Uno de los tres chicos africanos explica en francés que “Cuando estaba adentro estaba en mi país, en mi cultura. Era como en la ceremonia de la circuncisión con las mujeres cantando en la selva”. Allain traduce. Otro, con desparpajo cuenta que “Al inicio pensaba era algo de locos. Me costó entrar en el ejercicio pero me sentía obligado y entré. Poco a poco me fui relajando y ahora doy las gracias por haber podido sacar lo que llevaba dentro”. Esteban, el boliviano del acordeón, habla con voz despaciosa: “Una nueva experiencia y me sentí muy a gusto. Afuera tenemos muchos problemas y es muy bueno venir aquí y compartir cosas con esta tranquilidad… significa mucho para mi este encuentro del grupo”.

Una mujer dice que quiere decir algo “pero quizás me equivoco al expresarme”…

-¡Aquí no existe la equivocación! -le responde Allain.

Y entonces cuenta que “te sientes libre de moverte, es una sensación de paz”. Sin embargo, no comparte esa sensación una muchacha latinoamericana muy delgada de cabello muy negro: “al notar el roce me estremecía como si fueran a hacerme daño y me tenía que levantar el antifaz. Creo que he de relajarme más.” Algunos asienten, todos saben lo que es el miedo.

Como para romper ese momento de pesadumbre, la mujer de cabellera rizada que convertía la música animista en una samba eléctrica les dice “Yo estoy muy emocionada, esta actividad es como un regalo algo que necesito por el estrés de la semana, el trabajo, los estudios, la pareja… constantemente estás con control, exigencia… ¡me siento feliz!”

Irene apunta que lo importante es sentir que estás en un grupo, que estás ahí y te sostiene.

Y tras el abrazo de todos en círculo solar, como si bailaran una sardana… ¡a la música!

Irene explica que “Se fomenta la implicación activa de los participantes en el proceso creativo. Los participantes seleccionan las piezas, recuperando su propio patrimonio musical y ofreciendo un espacio en el que se comparte y se revaloriza las diversas culturas. Mediante la metodología “songwriting”, se abre un proceso creativo de autoexpresión que nos llevará a la composición de canciones como forma estética de representar vivencias y sentimientos.”

Riccardo se cuelga la guitarra y les pide de manera simpática que se pongan mujeres delante y hombres detrás. Y que se acerquen. Todos lo hacen, excepto el muchacho de las manos en los bolsillos, que sólo da un par de pasos desde su rincón, algo cortado.

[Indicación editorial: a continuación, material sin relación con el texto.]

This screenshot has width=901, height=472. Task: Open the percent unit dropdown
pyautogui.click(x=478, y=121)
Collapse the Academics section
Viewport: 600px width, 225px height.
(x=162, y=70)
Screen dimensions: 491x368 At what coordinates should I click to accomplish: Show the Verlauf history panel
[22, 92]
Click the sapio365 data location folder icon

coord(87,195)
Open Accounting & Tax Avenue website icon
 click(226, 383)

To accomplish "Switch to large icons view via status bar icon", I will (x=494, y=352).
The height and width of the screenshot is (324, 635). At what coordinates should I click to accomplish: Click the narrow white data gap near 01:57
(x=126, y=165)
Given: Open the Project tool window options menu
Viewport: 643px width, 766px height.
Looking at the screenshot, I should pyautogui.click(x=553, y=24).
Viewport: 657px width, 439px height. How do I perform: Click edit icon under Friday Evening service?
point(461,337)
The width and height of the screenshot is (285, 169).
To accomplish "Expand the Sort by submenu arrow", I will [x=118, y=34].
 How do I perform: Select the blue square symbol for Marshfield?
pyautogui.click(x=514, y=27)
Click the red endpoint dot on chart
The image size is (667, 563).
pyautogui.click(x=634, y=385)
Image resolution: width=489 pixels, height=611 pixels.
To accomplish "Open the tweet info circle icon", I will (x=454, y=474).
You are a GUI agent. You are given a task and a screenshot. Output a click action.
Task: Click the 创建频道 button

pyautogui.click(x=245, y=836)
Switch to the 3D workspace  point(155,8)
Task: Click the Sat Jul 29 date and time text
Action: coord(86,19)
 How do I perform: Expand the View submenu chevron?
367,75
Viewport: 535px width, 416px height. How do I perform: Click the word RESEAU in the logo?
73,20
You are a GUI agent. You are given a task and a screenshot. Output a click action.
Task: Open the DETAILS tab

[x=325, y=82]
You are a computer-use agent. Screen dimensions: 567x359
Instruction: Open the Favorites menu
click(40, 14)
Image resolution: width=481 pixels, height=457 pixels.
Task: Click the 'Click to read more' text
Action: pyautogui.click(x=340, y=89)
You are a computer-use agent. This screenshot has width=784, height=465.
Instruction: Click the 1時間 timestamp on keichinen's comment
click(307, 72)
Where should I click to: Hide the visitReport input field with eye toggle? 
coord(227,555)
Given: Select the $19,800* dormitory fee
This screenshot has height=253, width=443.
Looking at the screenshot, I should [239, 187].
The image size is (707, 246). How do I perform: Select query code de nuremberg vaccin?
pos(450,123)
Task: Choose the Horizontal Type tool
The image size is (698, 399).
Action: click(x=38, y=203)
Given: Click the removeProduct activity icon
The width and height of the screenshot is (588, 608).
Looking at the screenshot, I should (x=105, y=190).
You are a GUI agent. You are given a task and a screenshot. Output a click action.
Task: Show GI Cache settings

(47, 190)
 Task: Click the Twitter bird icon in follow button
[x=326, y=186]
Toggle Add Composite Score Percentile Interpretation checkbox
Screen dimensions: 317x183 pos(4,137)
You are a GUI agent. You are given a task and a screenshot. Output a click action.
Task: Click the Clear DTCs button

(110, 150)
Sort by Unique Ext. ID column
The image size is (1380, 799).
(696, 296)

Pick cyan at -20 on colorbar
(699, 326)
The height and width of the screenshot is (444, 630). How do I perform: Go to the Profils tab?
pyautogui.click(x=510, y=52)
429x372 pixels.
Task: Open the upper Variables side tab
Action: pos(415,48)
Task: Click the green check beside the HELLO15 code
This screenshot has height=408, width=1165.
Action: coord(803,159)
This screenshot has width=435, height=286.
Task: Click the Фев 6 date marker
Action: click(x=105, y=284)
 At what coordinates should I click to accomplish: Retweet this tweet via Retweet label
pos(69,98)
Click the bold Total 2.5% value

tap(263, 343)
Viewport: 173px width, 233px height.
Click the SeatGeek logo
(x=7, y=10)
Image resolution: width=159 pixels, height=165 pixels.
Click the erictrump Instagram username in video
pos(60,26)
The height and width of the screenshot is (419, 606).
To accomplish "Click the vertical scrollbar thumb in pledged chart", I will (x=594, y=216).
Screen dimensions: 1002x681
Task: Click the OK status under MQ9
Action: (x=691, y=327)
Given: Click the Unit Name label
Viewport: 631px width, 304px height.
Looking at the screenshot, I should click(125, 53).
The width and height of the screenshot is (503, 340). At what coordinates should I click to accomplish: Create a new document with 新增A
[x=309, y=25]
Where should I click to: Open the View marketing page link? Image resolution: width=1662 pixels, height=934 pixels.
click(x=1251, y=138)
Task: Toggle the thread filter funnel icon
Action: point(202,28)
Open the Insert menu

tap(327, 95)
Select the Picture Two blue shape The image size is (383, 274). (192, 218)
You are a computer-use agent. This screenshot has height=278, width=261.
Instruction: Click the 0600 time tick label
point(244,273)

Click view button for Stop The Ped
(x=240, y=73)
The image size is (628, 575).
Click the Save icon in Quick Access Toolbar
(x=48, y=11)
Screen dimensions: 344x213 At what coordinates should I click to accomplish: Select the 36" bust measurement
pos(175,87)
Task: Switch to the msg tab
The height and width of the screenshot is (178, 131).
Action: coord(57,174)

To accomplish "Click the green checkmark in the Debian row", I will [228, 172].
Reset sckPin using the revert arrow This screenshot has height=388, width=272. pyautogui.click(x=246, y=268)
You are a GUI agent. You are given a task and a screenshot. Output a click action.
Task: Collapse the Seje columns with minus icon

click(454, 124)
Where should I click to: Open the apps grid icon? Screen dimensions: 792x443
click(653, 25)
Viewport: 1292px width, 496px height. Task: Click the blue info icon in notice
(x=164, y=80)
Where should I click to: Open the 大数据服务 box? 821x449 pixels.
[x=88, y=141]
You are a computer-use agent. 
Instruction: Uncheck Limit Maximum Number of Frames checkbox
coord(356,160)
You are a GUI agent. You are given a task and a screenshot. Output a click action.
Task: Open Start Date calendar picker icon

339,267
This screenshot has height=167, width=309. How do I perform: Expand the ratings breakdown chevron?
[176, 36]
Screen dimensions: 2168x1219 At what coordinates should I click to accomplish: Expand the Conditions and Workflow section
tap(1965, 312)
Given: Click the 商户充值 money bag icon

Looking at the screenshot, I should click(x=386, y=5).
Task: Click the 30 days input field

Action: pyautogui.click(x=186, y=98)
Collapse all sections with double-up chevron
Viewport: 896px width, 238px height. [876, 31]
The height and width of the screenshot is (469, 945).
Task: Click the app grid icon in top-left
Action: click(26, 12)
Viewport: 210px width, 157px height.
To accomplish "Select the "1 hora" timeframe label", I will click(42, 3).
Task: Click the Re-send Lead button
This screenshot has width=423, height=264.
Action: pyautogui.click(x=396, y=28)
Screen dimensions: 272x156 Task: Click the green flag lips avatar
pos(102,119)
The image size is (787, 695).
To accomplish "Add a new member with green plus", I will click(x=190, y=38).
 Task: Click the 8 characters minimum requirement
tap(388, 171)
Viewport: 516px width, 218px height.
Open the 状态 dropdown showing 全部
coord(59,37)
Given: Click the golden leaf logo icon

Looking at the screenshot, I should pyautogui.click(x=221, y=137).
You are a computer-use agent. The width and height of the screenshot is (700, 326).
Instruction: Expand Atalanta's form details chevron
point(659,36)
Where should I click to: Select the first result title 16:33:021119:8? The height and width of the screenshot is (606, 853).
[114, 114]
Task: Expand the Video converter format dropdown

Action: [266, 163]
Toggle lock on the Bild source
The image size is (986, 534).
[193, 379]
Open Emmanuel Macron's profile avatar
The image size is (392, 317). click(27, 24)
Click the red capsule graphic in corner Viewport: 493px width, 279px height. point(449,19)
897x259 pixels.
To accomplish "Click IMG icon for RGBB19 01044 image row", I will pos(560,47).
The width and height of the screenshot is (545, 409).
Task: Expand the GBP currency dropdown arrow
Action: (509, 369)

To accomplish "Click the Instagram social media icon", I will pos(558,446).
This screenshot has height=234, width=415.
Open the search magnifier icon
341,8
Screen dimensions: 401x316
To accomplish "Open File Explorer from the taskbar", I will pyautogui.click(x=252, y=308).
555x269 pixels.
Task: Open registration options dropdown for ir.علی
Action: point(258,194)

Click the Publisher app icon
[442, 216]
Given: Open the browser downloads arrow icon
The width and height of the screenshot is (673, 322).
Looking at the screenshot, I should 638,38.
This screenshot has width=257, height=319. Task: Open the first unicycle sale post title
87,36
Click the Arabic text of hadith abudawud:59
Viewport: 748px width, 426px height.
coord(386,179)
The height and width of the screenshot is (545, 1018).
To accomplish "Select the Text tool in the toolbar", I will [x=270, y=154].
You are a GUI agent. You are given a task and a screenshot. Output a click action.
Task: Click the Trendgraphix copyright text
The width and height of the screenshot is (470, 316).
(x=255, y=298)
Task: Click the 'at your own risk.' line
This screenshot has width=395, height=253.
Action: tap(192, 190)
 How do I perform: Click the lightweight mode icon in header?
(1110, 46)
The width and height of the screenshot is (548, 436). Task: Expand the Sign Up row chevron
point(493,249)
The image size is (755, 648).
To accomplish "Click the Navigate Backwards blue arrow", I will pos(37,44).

Irene me cuenta entre susurros que: “Intentamos que el arte funcione como una forma de transformación y se cree una expresión artística que recoja sus vivencias y realidades. El repertorio musical intenta responder a la diversidad de procedencias, por eso hay canciones africanas y latinoamericanas, así como alguna en inglés”.

Le digo que entre ellos tres hay una complicidad que más que terapeutas parece amigos y me dice que “nuestro funcionamiento es desde la confianza con los otros, el compartir y el ir articulando técnicas y formas de trabajo. Nos conocemos del trabajo en la asociación, pero también compartimos espacios personales desde hace tiempo y somos amigos. Por eso, quizá se percibe un ambiente relajado”

Ya están todos ubicados frente a Riccardo como un coro profesional. Riccardo les anima a reír para ejercitar el diafragma. Y se convierten en un coro de carcajadas.

Y empiezan a calentar la voz. Y empiezan a cantar. Suena bien. La voz humana es un instrumento glorioso. Las voces suenan como una sola.Y el muchacho de las manos en los bolsillos da un par de pasos más y se suma al bloque de los hombres. Empieza a cantar.